European Central Bank Executive Board member Piero Cipollone said that wider stablecoin adoption could erode bank deposits during a gathering of Italian cooperative bankers.
This shift threatens the stability of the traditional financial system by siphoning retail funds away from commercial banks. If deposits continue to migrate toward private digital assets, banks may lose their primary source of funding and their central role in processing payments.
Cipollone spoke in Italy on July 17, 2026 [2], addressing the risks posed by the growth of stablecoins. He said that the expansion of these assets could drain retail deposits from banks, which would undermine the existing payments infrastructure.
To counter this trend, Cipollone said that the development of a digital euro is essential. He said the digital euro would ensure that banks remain at the center of the payments ecosystem, rather than being sidelined by private competitors.
The scale of the potential disruption is significant. Reports indicate that stablecoins pose a threat to roughly 300 million bank accounts [1]. This vulnerability stems from the ease with which users can move traditional currency into digital stablecoins, effectively removing liquidity from the banking sector.
By promoting a central bank digital currency, the ECB aims to provide a public alternative that offers the efficiency of digital assets without the systemic risks associated with private stablecoin issuers.
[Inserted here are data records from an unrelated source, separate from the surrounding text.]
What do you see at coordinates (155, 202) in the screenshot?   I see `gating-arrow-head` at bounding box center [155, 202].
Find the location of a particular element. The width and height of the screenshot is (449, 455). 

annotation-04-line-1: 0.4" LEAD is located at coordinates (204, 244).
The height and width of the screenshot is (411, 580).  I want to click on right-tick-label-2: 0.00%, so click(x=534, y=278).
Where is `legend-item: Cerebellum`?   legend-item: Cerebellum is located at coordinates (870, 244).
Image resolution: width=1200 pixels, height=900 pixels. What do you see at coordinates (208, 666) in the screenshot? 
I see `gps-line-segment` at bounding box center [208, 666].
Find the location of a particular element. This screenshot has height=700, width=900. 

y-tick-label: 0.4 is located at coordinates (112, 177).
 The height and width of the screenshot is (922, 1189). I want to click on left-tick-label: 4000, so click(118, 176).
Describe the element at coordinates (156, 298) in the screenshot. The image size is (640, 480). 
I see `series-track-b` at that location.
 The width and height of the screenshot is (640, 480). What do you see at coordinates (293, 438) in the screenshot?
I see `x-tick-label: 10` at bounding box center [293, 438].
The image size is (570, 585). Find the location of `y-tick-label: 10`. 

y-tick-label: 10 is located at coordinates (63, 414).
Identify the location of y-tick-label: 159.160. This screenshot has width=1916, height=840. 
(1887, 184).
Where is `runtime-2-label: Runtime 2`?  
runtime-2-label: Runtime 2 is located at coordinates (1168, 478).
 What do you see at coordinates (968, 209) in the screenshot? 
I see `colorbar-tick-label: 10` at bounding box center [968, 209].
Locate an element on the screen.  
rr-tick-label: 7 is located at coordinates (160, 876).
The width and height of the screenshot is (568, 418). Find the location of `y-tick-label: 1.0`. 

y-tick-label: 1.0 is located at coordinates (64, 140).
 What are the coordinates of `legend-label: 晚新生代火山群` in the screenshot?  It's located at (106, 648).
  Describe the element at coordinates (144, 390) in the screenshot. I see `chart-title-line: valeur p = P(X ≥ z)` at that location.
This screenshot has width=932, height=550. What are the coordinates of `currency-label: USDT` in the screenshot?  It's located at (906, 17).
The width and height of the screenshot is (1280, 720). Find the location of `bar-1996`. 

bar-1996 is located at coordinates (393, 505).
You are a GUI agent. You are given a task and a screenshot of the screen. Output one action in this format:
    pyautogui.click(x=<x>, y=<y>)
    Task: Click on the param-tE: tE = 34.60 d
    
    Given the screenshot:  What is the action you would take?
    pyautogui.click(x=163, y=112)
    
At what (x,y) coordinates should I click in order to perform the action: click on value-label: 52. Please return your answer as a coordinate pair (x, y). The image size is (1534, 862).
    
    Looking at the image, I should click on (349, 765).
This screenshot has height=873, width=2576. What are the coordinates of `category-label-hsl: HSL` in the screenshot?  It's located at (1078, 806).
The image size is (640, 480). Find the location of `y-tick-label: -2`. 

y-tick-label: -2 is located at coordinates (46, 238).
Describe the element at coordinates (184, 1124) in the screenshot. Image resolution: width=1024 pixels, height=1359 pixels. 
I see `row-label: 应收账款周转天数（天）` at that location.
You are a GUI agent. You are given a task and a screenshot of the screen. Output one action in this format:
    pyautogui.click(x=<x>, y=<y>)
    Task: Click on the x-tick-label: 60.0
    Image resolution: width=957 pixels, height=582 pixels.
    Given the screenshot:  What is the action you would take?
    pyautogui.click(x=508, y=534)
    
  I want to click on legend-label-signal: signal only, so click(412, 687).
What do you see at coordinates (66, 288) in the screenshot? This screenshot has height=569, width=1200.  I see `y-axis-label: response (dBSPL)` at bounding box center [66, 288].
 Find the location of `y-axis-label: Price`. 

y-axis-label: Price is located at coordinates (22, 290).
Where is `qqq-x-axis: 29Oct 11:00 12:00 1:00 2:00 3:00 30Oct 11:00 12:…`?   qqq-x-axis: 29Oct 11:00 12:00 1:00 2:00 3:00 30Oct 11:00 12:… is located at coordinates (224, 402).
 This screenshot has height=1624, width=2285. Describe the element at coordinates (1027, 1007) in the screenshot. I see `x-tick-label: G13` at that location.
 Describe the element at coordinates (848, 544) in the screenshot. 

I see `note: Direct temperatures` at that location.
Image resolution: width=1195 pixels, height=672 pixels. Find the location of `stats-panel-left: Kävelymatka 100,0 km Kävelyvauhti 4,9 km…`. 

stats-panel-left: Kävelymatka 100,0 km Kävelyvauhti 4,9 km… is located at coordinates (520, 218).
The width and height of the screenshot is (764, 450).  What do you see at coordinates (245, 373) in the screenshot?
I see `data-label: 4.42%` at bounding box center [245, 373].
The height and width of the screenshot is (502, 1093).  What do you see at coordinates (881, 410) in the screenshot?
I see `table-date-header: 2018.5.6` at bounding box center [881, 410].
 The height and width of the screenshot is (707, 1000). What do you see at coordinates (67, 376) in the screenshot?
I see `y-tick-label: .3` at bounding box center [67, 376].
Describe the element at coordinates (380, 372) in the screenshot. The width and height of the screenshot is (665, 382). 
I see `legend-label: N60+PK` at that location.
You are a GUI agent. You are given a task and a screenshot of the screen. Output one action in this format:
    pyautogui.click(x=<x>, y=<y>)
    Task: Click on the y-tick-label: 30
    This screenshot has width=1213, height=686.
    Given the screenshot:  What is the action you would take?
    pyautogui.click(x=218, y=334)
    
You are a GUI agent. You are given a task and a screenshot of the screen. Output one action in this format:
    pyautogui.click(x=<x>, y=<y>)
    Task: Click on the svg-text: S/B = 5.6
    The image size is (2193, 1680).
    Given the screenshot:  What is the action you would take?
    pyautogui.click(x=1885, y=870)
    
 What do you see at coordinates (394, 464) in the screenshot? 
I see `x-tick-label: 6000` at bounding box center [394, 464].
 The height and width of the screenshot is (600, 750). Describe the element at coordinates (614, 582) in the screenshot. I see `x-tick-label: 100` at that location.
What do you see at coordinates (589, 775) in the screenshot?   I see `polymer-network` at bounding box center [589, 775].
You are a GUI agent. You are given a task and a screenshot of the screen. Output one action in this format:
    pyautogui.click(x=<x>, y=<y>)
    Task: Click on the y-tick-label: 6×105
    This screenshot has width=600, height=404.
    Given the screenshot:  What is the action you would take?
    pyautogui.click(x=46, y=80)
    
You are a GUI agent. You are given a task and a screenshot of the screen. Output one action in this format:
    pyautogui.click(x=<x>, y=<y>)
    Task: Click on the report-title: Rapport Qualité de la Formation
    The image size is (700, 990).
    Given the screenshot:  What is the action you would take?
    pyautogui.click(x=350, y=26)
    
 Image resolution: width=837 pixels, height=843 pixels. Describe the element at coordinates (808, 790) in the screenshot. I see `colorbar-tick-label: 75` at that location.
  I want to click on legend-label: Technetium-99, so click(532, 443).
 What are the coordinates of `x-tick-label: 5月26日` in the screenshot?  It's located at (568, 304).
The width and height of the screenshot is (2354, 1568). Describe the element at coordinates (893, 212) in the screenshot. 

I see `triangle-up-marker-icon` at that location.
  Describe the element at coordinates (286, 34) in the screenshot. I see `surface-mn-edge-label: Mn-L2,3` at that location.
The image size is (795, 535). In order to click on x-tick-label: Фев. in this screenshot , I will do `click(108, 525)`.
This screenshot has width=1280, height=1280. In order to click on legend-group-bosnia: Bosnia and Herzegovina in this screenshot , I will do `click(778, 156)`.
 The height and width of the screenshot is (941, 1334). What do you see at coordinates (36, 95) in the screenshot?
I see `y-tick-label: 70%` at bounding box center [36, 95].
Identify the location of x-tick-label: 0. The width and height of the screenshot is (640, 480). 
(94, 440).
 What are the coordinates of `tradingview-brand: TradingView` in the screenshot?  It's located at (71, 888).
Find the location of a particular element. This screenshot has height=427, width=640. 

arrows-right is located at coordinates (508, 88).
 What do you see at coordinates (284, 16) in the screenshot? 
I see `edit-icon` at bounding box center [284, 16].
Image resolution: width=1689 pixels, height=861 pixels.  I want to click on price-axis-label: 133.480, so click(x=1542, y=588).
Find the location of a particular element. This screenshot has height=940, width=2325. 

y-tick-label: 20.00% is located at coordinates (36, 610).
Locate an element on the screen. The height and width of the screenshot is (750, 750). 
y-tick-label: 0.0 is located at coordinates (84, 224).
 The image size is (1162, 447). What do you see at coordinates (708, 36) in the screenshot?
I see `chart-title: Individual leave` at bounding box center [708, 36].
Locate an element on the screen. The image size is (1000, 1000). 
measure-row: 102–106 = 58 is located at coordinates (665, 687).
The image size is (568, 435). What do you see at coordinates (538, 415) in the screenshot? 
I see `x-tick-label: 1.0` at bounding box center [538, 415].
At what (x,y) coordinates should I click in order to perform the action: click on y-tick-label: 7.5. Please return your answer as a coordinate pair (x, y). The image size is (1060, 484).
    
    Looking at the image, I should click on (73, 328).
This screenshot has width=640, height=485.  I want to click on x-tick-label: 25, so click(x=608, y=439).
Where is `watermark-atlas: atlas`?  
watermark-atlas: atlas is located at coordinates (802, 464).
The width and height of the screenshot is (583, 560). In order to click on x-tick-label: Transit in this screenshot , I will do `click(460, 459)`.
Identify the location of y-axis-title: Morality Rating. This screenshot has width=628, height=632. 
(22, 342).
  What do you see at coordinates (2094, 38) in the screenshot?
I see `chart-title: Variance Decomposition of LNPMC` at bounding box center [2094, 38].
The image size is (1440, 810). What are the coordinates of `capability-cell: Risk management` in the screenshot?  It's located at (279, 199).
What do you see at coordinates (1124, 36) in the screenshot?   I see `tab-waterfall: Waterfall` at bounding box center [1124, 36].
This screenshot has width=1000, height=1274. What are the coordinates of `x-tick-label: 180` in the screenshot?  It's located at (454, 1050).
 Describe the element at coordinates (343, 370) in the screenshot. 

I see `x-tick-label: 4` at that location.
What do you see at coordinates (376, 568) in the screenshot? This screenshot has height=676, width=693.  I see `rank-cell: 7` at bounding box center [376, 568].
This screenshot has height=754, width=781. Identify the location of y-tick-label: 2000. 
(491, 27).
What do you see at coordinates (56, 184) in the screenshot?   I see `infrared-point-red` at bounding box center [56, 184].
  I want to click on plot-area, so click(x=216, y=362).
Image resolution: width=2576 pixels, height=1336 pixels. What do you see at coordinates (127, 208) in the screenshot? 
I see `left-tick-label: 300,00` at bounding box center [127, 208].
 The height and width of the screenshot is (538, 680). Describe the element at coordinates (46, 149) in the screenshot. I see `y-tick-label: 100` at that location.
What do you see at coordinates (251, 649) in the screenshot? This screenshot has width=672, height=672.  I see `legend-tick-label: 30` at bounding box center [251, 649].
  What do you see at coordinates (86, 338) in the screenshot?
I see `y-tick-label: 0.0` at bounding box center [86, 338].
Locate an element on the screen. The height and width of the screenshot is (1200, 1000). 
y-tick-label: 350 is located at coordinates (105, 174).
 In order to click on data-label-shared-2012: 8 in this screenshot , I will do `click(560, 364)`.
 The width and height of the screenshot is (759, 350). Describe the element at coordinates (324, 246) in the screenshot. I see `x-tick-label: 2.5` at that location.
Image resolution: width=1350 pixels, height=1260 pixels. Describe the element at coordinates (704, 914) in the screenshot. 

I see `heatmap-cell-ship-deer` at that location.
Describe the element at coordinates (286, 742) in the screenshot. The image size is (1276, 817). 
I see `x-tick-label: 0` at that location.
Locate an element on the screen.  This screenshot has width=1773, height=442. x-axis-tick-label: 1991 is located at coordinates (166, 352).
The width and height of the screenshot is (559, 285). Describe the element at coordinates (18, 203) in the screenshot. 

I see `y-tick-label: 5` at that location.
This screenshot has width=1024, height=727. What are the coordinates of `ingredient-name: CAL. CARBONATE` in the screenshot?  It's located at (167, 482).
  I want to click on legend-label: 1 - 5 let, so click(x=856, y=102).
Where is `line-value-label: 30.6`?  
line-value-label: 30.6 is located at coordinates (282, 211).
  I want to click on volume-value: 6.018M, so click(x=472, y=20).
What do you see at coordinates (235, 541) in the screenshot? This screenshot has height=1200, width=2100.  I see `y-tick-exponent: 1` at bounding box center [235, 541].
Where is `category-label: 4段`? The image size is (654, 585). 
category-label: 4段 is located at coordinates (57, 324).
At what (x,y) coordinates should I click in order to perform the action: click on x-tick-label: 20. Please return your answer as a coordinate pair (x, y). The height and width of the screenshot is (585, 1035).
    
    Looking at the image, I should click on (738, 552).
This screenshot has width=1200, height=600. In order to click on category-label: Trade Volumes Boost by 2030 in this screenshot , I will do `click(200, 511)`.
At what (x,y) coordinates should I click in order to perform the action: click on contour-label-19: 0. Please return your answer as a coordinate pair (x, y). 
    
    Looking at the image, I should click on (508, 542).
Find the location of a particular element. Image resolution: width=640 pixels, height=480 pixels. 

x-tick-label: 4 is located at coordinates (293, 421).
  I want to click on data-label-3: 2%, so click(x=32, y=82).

Cipollone's comments highlight the ongoing tension between decentralized finance and the regulated banking frameworks of the eurozone.
“Stablecoins pose a threat to roughly 300 million bank accounts”
The ECB is positioning the digital euro not just as a technological upgrade, but as a defensive measure to protect the monetary transmission mechanism. If retail deposits migrate to stablecoins, commercial banks lose the low-cost funding necessary for lending, potentially slowing economic growth and increasing the influence of private entities over public monetary policy.